President Barack Obama was bound to oppose Mr. Netanyahu’s entirely predictable speech before the US Congress. And Mr. Obama, an advocate of extreme campaigning, as usual pulled out all the stops on his rhetorical organ.
It may be best to get some housekeeping details out of the way.
Nothing said by Mr. Netanyahu will be fresh. He will tell the Congress what he has been shouting from the rooftops for decades: that the sly mullahs in Iran are determined to produce a nuclear weapon; that Iran, as a repository of nuclear weapons, will present a threat to the existence of Israel, as well as other states in The Middle East not friendly to Iran; that Iran, by shipping munitions to al-Qaida and its affiliates, is directly responsible for the deaths of US soldiers who have fought in Iraq and Afghanistan; that Islamic hardliners in Iran will not be bound by paper arrangements; that the dismantling of sanctions on Iran will simply embolden the enemies of the West; that Iran is an exporter and enable of Hamas, a terrorist organization, and so on and so on. The Obama administration has weathered such observations for years. Nothing new here.
More than a year ago, Jeffrey Goldberg of The Atlantic reported, “The other day I was talking to a senior Obama administration official about the foreign leader who seems to frustrate the White House and the State Department the most. ‘The thing about Bibi is, he’s a chickenshit,’ this official said, referring to the Israeli prime minister, Benjamin Netanyahu, by his nickname.”
Asked by Mr. Goldberg to expand on his comment, the Obama official said, “The good thing about Netanyahu is that he’s scared to launch wars. The bad thing about him is that he won’t do anything to reach an accommodation with the Palestinians or with the Sunni Arab states. The only thing he’s interested in is protecting himself from political defeat. He’s not [Yitzhak] Rabin, he’s not [Ariel] Sharon, he’s certainly no [Menachem] Begin. He’s got no guts."
Asked at a press conference whether Mr. Obama agreed with the assessment, Josh Earnest, unreeled the usual non-apologetic script. No, the president did not agree with the assessment of the high government official: “There is a very close relationship between the United States and Israel. But that close relationship does not mean that we paper over our differences.”
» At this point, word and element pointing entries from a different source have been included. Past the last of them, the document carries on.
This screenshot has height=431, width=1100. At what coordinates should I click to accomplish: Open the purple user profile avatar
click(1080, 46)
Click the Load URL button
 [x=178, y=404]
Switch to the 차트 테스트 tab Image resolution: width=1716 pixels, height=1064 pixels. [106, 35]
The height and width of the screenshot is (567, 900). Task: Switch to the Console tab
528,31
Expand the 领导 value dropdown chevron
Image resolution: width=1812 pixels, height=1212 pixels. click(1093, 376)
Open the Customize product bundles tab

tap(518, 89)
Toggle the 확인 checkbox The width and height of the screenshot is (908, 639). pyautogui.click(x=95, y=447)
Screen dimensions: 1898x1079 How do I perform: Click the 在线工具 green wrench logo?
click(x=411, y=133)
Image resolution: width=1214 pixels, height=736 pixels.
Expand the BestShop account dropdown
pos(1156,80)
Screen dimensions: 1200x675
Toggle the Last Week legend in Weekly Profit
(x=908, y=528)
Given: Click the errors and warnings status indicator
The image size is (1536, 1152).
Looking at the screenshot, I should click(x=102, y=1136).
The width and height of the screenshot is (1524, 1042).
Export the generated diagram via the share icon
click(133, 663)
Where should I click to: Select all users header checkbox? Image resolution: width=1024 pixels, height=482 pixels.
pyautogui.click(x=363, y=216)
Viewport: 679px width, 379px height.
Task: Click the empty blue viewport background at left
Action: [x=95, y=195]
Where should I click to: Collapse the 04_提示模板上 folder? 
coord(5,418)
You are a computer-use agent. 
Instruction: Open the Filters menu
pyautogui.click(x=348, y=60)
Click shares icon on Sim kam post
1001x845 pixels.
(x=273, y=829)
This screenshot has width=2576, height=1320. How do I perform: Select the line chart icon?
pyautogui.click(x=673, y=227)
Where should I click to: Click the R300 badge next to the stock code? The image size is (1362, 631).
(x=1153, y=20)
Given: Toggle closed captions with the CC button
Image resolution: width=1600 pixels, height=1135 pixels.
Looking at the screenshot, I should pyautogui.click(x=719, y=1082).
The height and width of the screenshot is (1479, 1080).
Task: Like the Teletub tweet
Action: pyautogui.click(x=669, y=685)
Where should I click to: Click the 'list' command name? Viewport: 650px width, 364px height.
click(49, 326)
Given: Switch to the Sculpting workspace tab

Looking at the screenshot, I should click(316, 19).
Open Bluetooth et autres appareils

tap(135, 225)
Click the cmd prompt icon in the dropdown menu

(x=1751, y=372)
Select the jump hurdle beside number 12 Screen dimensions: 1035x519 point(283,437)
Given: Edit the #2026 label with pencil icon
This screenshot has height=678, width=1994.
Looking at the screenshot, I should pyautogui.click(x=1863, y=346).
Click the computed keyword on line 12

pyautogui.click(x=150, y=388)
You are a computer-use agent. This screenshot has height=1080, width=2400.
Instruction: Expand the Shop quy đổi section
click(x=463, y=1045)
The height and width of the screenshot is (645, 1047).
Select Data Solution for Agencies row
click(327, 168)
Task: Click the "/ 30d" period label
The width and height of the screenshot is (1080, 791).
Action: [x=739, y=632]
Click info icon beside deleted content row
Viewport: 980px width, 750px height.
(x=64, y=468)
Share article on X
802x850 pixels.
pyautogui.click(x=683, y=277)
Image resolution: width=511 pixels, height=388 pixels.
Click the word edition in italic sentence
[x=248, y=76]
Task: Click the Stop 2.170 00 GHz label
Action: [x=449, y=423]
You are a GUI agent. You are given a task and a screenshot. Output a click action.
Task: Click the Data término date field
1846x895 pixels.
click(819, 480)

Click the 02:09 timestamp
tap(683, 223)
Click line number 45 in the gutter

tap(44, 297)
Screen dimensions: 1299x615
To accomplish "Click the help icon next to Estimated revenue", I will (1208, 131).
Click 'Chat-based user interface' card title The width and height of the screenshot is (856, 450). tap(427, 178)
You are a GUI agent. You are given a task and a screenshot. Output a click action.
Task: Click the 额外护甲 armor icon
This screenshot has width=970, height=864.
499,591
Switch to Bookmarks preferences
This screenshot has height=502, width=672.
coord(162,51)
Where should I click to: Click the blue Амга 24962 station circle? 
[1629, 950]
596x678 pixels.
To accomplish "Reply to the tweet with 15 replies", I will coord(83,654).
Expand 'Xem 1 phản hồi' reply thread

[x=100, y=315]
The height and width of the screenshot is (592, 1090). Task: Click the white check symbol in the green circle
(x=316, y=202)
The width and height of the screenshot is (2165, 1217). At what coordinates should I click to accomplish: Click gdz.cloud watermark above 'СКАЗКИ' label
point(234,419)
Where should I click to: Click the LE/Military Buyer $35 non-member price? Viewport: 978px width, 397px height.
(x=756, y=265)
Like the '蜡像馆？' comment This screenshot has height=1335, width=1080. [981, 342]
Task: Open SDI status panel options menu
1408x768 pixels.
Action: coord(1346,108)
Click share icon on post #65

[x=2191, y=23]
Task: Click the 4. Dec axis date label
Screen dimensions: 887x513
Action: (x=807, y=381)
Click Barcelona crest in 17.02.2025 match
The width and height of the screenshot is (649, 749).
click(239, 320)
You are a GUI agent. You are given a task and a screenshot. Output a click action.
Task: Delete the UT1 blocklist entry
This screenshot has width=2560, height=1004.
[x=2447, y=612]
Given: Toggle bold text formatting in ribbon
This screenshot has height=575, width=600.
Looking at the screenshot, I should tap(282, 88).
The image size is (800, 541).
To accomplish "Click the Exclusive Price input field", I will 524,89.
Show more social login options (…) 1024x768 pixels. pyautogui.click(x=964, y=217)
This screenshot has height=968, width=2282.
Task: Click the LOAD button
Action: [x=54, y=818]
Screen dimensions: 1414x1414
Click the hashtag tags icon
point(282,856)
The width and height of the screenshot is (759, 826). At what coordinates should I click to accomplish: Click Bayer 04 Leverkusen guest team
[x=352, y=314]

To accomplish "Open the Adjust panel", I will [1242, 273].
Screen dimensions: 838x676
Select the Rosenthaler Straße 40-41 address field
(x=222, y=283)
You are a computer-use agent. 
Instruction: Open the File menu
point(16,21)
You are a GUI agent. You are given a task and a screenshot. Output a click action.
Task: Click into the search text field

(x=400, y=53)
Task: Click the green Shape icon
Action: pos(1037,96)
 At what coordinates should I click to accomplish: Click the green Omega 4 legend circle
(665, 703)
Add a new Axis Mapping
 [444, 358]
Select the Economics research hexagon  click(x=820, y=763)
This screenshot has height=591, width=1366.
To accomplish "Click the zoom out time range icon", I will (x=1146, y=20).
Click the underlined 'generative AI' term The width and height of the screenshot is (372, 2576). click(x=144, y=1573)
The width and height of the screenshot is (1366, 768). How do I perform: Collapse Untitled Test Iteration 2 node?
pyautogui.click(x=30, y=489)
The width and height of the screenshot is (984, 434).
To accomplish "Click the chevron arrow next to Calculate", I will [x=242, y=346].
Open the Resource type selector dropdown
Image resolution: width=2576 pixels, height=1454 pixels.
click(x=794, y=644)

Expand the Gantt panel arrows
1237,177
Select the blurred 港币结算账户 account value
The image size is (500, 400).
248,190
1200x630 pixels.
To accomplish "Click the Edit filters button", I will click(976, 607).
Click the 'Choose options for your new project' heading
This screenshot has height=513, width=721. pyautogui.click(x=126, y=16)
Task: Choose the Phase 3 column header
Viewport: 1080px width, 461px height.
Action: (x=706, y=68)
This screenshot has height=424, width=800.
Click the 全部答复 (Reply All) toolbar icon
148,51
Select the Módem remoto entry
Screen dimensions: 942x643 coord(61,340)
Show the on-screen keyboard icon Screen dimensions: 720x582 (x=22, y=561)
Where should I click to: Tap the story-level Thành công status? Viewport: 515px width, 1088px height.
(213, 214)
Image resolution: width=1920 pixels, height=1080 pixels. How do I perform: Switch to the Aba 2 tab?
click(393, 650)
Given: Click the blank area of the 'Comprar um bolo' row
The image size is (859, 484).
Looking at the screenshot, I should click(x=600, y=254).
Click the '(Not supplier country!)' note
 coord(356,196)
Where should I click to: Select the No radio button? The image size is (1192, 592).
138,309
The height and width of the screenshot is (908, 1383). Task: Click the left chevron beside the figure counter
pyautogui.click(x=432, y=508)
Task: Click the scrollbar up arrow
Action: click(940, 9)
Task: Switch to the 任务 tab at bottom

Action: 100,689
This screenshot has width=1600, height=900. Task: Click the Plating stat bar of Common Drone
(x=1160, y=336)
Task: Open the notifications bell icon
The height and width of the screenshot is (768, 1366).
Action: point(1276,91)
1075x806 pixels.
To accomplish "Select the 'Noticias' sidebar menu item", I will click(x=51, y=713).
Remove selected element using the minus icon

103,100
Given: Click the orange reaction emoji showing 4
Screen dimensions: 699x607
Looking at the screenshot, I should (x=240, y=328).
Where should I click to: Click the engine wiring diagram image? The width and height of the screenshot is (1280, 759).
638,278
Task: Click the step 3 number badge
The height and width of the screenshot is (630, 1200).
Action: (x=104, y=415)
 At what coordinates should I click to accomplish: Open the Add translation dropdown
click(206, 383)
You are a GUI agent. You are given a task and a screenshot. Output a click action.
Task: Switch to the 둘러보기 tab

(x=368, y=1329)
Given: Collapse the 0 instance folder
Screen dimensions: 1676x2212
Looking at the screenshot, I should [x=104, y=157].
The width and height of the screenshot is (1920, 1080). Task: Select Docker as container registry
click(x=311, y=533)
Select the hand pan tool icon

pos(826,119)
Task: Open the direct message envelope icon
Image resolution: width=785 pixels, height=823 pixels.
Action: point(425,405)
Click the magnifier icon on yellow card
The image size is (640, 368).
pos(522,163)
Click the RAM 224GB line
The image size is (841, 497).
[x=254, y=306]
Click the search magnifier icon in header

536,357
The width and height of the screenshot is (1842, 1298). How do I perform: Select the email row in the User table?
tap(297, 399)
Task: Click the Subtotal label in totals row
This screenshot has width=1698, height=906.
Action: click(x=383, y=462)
It is true that the “United States and Israel” have in the past had a close relationship, but the relationship between current President Barack Obama and current Prime Minister of Israel Benjamin Netanyahu is frosty, the differences between them often being papered over by slick presidential communications directors such as Mr. Ernest, who did not say whether Mr. Obama would fire the top official in the Obama administration for calling Bibi a chickens**t.
While nothing said by Mr. Netanyahu to Congress will endanger pending presidential or Congressional elections -- thank God they are over – it seems apparent that Mr. Obama is not disinterested in Israeli elections. “A top appointee in President Barack Obama’s 2012 election campaign,” The Daily Caller has reported, “is now working to defeat Israeli Prime Minister Benjamin Netanyahu in the upcoming March election.”